Ever since the major card brands mandated that information needed to process ATM transactions should only be communicated with the highest levels of encryption, ATMs have been largely isolated from the larger battles over information and data security.
Sure, ATMs always faced a few of their own, unique, threats. Opportunistic thieves could modify ATMs to capture card information and personal identification numbers from unwitting consumers. And individual ATMs have always been somewhat vulnerable to thieves simply uprooting them and carrying them away to force open somewhere else.
But, by and large, ATMs have been secure from the threat that hackers are going to compromise their networks to steal cardholder data.
But that may be changing. As new threats and channel integrations emerge – note Diebold’s recent launch of an ATM that syncs with smartphones – the ATM industry also is reacting in new ways.
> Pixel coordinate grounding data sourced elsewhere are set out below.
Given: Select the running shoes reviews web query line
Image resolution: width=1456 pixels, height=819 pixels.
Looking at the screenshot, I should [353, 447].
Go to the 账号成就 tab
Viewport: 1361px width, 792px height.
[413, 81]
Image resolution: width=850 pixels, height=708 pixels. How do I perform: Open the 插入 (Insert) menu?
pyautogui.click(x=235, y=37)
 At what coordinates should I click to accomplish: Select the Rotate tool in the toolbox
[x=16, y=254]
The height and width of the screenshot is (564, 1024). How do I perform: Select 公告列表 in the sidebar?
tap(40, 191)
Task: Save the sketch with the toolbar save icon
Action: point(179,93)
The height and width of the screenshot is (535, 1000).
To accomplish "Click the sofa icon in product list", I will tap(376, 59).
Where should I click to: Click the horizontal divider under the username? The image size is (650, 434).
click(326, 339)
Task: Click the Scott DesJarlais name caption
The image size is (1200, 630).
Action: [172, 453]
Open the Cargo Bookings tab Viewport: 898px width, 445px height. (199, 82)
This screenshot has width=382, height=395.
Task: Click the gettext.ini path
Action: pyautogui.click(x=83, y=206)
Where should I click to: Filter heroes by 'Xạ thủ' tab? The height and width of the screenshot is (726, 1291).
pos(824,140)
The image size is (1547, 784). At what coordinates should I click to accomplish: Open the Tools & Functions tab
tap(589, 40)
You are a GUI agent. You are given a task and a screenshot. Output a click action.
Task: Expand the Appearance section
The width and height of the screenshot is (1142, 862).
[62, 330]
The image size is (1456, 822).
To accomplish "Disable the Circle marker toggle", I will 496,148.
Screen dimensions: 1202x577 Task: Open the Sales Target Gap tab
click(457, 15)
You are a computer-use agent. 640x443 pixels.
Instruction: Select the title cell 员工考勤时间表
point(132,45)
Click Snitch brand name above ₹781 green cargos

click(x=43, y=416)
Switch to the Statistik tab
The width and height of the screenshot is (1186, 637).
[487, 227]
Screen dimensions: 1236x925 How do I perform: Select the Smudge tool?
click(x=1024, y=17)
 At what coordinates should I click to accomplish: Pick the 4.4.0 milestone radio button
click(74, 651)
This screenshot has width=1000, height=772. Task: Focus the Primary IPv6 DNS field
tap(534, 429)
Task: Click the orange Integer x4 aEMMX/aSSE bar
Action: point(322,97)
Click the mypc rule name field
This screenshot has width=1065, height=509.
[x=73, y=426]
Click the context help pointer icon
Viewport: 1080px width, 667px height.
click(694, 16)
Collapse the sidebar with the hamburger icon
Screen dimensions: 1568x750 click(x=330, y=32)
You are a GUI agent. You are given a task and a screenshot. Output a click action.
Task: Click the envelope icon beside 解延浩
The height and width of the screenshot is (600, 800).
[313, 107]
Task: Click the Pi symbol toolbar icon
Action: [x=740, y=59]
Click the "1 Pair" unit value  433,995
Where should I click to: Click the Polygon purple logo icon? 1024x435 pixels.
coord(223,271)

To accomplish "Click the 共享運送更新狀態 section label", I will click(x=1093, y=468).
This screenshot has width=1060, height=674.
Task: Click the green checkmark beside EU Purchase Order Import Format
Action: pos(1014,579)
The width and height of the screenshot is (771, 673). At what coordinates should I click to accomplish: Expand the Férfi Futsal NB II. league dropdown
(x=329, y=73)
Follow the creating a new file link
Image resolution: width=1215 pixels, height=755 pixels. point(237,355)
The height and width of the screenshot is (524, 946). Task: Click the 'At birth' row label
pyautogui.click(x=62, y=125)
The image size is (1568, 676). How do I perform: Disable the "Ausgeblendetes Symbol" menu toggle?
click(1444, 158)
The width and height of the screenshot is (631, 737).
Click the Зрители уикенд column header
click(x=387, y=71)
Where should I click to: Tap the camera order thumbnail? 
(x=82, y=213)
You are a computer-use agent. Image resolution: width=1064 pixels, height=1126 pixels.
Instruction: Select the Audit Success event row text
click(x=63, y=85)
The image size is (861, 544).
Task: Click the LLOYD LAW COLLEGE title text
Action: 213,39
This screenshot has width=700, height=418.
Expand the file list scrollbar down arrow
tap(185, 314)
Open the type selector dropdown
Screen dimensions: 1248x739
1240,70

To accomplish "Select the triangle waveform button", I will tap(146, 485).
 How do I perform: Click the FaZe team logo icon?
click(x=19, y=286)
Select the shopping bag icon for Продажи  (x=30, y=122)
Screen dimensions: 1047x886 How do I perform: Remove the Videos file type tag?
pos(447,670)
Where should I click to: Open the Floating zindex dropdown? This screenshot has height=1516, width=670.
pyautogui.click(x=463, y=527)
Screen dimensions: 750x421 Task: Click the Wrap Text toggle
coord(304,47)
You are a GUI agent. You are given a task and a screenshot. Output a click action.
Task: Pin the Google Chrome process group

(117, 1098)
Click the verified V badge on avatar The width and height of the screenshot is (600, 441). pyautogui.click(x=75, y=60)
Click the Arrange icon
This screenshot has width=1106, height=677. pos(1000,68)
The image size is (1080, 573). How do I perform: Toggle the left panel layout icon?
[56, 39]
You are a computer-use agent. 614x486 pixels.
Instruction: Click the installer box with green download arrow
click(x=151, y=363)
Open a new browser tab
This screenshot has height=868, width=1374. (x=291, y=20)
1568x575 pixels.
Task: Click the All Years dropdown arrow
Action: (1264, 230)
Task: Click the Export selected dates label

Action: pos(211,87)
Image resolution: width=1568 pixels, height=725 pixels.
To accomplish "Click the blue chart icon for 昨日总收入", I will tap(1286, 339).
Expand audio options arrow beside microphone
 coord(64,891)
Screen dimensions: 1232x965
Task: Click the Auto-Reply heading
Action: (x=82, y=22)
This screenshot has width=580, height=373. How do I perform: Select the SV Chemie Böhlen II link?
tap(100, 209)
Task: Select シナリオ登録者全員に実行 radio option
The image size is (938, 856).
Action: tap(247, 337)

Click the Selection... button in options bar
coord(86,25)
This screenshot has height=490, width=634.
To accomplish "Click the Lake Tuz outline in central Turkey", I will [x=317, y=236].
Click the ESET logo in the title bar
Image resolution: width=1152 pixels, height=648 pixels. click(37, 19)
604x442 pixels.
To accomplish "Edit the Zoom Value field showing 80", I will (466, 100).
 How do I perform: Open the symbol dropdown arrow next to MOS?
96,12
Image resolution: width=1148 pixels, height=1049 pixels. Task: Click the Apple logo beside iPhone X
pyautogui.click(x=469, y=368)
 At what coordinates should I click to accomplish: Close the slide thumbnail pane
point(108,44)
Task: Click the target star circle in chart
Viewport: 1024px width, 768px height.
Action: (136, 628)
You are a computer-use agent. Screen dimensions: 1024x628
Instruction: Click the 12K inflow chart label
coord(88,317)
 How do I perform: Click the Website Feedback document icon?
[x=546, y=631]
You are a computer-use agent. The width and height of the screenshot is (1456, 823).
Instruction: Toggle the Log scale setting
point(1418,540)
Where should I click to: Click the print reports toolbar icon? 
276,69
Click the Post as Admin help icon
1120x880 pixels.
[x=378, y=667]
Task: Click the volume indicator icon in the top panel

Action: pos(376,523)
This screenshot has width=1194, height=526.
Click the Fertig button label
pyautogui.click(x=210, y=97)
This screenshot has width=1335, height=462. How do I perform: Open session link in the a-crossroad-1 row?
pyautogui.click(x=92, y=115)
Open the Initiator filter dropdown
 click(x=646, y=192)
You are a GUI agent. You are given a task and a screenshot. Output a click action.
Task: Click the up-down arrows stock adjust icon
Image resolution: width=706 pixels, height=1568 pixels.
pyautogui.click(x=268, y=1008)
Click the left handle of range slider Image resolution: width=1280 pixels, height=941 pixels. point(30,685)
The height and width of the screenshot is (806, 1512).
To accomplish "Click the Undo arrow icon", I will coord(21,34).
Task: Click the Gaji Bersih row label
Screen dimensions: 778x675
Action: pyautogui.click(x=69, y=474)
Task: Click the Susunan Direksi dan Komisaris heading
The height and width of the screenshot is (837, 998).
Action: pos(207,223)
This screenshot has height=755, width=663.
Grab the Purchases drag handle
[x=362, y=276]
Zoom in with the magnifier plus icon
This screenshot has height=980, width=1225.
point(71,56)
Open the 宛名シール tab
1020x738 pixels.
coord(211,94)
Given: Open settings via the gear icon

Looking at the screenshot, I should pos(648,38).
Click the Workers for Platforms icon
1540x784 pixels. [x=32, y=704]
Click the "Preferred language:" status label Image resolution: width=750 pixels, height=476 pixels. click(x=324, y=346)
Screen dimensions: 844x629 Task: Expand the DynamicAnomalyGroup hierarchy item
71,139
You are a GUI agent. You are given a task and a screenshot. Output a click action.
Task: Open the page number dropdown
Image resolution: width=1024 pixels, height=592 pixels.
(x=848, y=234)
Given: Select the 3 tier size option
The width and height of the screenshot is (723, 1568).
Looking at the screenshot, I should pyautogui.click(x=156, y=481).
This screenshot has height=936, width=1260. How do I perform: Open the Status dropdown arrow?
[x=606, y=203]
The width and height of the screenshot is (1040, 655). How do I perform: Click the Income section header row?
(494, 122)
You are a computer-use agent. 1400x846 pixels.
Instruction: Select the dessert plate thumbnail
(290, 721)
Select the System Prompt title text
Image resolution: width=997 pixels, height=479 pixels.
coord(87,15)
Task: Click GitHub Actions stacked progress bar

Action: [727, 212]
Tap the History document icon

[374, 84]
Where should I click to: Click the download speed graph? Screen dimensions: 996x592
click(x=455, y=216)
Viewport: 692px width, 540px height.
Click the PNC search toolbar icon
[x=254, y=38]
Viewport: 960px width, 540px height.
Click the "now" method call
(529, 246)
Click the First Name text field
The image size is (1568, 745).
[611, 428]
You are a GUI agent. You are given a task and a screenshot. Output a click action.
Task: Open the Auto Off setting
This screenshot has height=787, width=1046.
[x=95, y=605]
Today, Houston-based Cardtronics, the world's largest independent deployer of ATMs, announced that it was establishing a new position of chief information security officer. Jerry Garcia, who spent the past 10 years designing and developing the information technology systems the company uses to run its business, will now focus exclusively on Cardtronics' information security program as its new CISO, the firm announced.
"As the world's largest retail ATM owner, as the operator of a global ATM fleet approaching 63,000 machines, Cardtronics has a responsibility to its clients, consumers and our shareholders to be a model of excellence in information technology and security," said Steve Rathgaber, chief executive officer, Cardtronics.
"The creation of a dedicated information security officer role emphasizes Cardtronics' commitment to industry-leading security systems, and Jerry Garcia, the architect of the IT landscape at Cardtronics, makes for an ideal candidate to exercise enterprise-wide oversight of our information security program."
Cardtronics’ creation of a CISO position signals that the company may be positioning itself for a time when ATM networks may begin to find themselves more vulnerable to information security attacks than they have previously been.
Credit unions and credit union-owned ATM networks should prudently evaluate and prepare for this risk.